# Kalmyk Text-to-Speech with Tacotron2 and Waveglow

This is a Kalmyk female voice TTS demo using open source projects [NVIDIA/tacotron2](https://github.com/NVIDIA/tacotron2) and [NVIDIA/waveglow](https://github.com/NVIDIA/waveglow).

You can download the Kalmyk TTS dataset from [mongolian-nlp](https://github.com/tugstugi/mongolian-nlp#datasets).

For other deep-learning Colab notebooks, visit [tugstugi/dl-colab-notebooks](https://github.com/tugstugi/dl-colab-notebooks).

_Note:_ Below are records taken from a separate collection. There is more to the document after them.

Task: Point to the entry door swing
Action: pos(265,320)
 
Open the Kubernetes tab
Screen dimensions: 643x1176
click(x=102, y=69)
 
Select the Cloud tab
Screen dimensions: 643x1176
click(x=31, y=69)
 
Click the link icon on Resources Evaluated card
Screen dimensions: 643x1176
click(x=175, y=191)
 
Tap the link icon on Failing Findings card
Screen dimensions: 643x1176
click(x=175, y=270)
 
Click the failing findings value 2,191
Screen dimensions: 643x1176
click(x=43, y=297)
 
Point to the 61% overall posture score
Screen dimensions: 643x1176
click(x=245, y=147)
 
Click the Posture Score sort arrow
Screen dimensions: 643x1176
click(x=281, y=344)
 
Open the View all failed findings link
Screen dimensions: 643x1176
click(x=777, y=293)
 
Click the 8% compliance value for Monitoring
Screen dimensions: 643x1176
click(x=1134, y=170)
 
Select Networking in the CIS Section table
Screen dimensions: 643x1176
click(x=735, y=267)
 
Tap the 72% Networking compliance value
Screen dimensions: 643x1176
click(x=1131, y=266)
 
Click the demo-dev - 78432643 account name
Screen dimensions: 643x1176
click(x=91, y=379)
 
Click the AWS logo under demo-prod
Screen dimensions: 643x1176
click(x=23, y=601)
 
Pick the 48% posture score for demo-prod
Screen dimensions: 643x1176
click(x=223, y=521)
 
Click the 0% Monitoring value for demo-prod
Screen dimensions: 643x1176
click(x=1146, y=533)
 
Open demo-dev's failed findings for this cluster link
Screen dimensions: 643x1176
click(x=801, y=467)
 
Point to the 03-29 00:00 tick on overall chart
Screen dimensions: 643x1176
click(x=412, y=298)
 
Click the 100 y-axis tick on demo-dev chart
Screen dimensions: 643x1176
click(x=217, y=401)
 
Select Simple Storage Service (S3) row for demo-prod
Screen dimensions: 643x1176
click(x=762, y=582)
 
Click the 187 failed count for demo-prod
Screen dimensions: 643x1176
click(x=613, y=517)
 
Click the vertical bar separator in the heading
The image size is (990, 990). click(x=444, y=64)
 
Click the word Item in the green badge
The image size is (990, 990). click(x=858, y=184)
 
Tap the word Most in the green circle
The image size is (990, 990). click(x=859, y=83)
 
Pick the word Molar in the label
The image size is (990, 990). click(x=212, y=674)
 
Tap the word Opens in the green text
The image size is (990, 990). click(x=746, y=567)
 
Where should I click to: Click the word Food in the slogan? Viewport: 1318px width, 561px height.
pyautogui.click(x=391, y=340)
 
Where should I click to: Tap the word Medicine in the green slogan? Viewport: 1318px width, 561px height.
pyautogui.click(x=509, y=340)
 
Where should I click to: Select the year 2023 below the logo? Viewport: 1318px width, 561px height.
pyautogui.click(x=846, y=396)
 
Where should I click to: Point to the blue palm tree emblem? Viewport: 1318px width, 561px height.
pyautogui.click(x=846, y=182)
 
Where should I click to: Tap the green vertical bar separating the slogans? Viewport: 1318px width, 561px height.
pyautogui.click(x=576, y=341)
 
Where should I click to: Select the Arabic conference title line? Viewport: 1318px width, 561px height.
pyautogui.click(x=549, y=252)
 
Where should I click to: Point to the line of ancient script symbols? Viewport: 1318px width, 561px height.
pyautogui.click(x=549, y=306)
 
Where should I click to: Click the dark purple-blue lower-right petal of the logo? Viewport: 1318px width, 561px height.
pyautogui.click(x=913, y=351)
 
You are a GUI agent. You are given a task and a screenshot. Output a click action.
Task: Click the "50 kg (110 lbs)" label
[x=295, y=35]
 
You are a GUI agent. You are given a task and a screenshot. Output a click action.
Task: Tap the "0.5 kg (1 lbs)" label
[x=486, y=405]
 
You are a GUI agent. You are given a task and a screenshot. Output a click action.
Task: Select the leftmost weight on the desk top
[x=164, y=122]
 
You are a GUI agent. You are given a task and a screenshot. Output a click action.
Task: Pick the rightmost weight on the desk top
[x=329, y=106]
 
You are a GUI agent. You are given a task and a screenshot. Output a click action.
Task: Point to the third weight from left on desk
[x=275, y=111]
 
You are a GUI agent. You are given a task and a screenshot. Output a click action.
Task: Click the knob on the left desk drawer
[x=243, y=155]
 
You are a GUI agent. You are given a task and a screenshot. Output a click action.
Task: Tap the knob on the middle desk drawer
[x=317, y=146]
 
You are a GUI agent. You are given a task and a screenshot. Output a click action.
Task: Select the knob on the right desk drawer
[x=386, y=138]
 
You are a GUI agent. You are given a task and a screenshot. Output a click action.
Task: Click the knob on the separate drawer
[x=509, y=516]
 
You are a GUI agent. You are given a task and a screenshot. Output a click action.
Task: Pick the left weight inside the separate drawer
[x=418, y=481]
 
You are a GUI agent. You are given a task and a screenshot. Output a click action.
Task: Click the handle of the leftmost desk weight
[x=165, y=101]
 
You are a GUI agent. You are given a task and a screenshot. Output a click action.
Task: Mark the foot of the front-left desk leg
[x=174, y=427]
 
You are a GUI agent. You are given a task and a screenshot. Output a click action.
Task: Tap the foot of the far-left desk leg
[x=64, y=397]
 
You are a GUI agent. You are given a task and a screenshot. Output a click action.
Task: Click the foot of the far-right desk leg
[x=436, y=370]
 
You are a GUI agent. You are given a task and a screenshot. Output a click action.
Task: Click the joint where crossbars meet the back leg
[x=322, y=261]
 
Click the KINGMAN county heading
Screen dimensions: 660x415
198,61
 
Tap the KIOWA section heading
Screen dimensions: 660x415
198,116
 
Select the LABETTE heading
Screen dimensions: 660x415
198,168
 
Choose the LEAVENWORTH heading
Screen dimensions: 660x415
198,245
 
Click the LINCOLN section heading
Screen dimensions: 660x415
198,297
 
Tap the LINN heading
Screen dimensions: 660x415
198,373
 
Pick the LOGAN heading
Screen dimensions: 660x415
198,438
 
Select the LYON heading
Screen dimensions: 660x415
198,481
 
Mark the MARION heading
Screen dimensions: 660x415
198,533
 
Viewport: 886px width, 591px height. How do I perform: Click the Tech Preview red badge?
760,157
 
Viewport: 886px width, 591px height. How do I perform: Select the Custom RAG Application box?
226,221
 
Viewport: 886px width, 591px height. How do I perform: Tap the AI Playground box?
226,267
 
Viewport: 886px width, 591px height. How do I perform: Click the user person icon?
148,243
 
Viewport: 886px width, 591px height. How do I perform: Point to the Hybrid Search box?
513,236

## Install Tacotron2 and Waveglow

In [1]:
#
# clone Tacotron2/Waveglow
#
%tensorflow_version 1.x
import os
from os.path import exists, join, basename, splitext

git_repo_url = 'https://github.com/NVIDIA/tacotron2.git'
project_name = splitext(basename(git_repo_url))[0]
if not exists(project_name):
  # clone and install
  !git clone -q --recursive {git_repo_url}
  !cd {project_name}/waveglow
  !pip install -q librosa unidecode gdown
  
import sys
sys.path.append(join(project_name, 'waveglow/'))
sys.path.append(project_name)

#
# download pretrained models
#
tacotron2_pretrained_model = 'kalmyk_tacotron2_19000'
if not exists(tacotron2_pretrained_model):
  # download the Tacotron2 pretrained model
  !gdown https://drive.google.com/uc?id=1MFzP3Xxwd0NQsew_rszrjfNOwB6gyRBX
waveglow_pretrained_model = 'waveglow_256channels_universal_v5.pt'
if not exists(waveglow_pretrained_model):
  # download the Waveglow pretrained model  
  !gdown https://drive.google.com/uc?id=1rpK8CzAAirq9sWZhe9nlfvxMF1dRgFbF

#
# Update symbols
#

symbols = """
from text import cmudict
_pad        = '_'
_punctuation = '!,.? '
_special = '-'
_letters = 'абвгдеёжзийклмноөпрстуүфхцчшъыьэюяәһҗң'
_arpabet = ['@' + s for s in cmudict.valid_symbols]
symbols = [_pad] + list(_special) + list(_punctuation) + list(_letters)
"""
open('tacotron2/text/symbols.py', 'wt').write(symbols)

#
# initialize tacotron2/waveglow
#

import IPython.display as ipd
import numpy as np
import torch

from hparams import create_hparams
from model import Tacotron2
from layers import TacotronSTFT
from audio_processing import griffin_lim
from text import text_to_sequence
from denoiser import Denoiser

def plot_data(data, figsize=(16, 4)):
    fig, axes = plt.subplots(1, len(data), figsize=figsize)
    for i in range(len(data)):
        axes[i].imshow(data[i], aspect='auto', origin='bottom', 
                       interpolation='none', cmap='viridis')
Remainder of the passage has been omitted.